The question on everybody’s lips when they enter Bils & Rye is where the name comes from. ‘Nearly everybody who visits asks us – and which one of us is Bils and which one’s Rye,’ says owner Nick Bentley, who owns the gallery with his wife Kate. ‘It’s actually Bilsdale and Ryedale – the two districts that meet at Helmsley, our nearest town,’ says Nick. ‘We had originally looked at opening a business in Helmsley. But we liked the name, so we kept it.’
Bils & Rye is actually located in the Ryedale village of Nunnington, amidst the rolling Howardian Hills, just moments from the North York Moors. The picturesque village is best known to many as the home of Nunnington Hall, a manor house with beautiful period rooms, lush gardens and peacocks on the lawn. Just down the road from the hall, Bils & Rye can be found at Nunnington Studios, a building with an impressive heritage of its own. ‘It was built by John Bunting, who was a local sculptor,’ Nick explains. ‘He trained with Henry Moore and Robert Thompson, the mouse man, and then went on to train Anthony Gormley at Ampleforth College.’
Kate is an artist herself, while Nick has had a number of different jobs over the years; he was an air traffic controller, worked in events management, moved to Sweden to work as a chef, then met Kate while selling meat to the hotel she was working at. They lived in Canterbury for a while, but after the relapse of an old neck injury, Nick took some time off work, and the couple moved to Nunnington.
Since opening in February last year, the gallery has grown from 15 artists in a 30 square metre space, to four rooms with 64 artists on display and a total of 120 on the books. Stock tends to be limited in price to no more than £5,000, although some sculptures may cost a little more. However, visitors on a budget can pick up ceramic and pewter items for less than £10, as well as small items such as greetings cards. Bils & Rye also stock paintings, paper art, wood, glass and jewellery, but ceramics and sculpture remains key to their offering. ‘We feel we’ve probably got the biggest display of ceramics in the north of England, if not the UK, currently,’ says Nick.
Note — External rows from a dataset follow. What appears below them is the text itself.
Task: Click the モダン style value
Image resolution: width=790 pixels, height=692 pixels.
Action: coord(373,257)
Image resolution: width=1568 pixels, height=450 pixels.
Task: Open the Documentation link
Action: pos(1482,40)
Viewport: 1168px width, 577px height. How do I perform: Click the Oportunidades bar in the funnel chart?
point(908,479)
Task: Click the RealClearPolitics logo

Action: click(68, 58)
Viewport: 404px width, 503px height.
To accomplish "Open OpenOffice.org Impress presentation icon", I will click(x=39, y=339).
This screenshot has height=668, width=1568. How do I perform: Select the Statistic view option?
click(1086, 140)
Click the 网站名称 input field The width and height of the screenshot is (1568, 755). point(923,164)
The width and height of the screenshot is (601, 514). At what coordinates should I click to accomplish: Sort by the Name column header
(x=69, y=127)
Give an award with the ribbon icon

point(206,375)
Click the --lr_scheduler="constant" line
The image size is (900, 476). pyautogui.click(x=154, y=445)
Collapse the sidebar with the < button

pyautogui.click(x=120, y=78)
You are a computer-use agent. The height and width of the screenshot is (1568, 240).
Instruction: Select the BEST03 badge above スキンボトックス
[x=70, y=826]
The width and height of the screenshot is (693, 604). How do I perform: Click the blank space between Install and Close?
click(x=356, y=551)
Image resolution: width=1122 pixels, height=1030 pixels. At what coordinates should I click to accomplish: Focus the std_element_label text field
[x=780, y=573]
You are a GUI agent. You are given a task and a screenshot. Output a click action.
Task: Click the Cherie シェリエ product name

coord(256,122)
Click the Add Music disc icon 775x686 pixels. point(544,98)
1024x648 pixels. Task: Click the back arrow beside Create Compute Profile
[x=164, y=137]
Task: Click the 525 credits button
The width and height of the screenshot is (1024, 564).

The display changes weekly, and around 10 artists a week approach Bils & Rye wanting to exhibit. The gallery pride themselves on being approachable. ‘We felt that not enough new work was on show in most galleries. Everyone’s playing it very safe, but we wanted to take risks.’ The couple go out looking for information on emerging artists too. ‘We trawl the country and we use social media a lot.’
Nick is keen to ensure that visitors feel relaxed when they visit the gallery – Bils & Rye is all about friendly faces, affordable art and a warming cuppa while you browse. ‘We wanted a homely feel because we want to display works in the way people might actually use them. It’s a very relaxed environment – you get a cup of tea when you walk in, and during the winter we’ve got a wood stove burning.’ There is no obligation to buy either. ‘We don’t do any high pressure sales. The pieces are either right for our clients or they’re not.’
They also insist that you get your hands on the merchandise. ‘A lot of what we carry is very tactile; the makers want it to be held,’ says Nick. ‘Quite often people say, “You don’t know me, I break everything,” so you literally have to pick up a pot and put it in their hands,’ he laughs. But Nick believes that personal experience of an object is essential. He cites one of the items in their collection, smoke-fired ‘Hugs’ pots by Karen Banks, as an example. ‘They’re designed to be held and hugged and there’s a warmth to them. It’s all about grabbing the passion that the maker puts into their work.’
Nick also encourages visitors not to worry about popping in after a day out in the countryside. ‘We have a lot of walkers in the area and we absolutely welcome them, muddy boots and all,’ he says. ‘We have a very rustic floor! Dogs and children too – it’s not a problem. Everybody’s welcome.’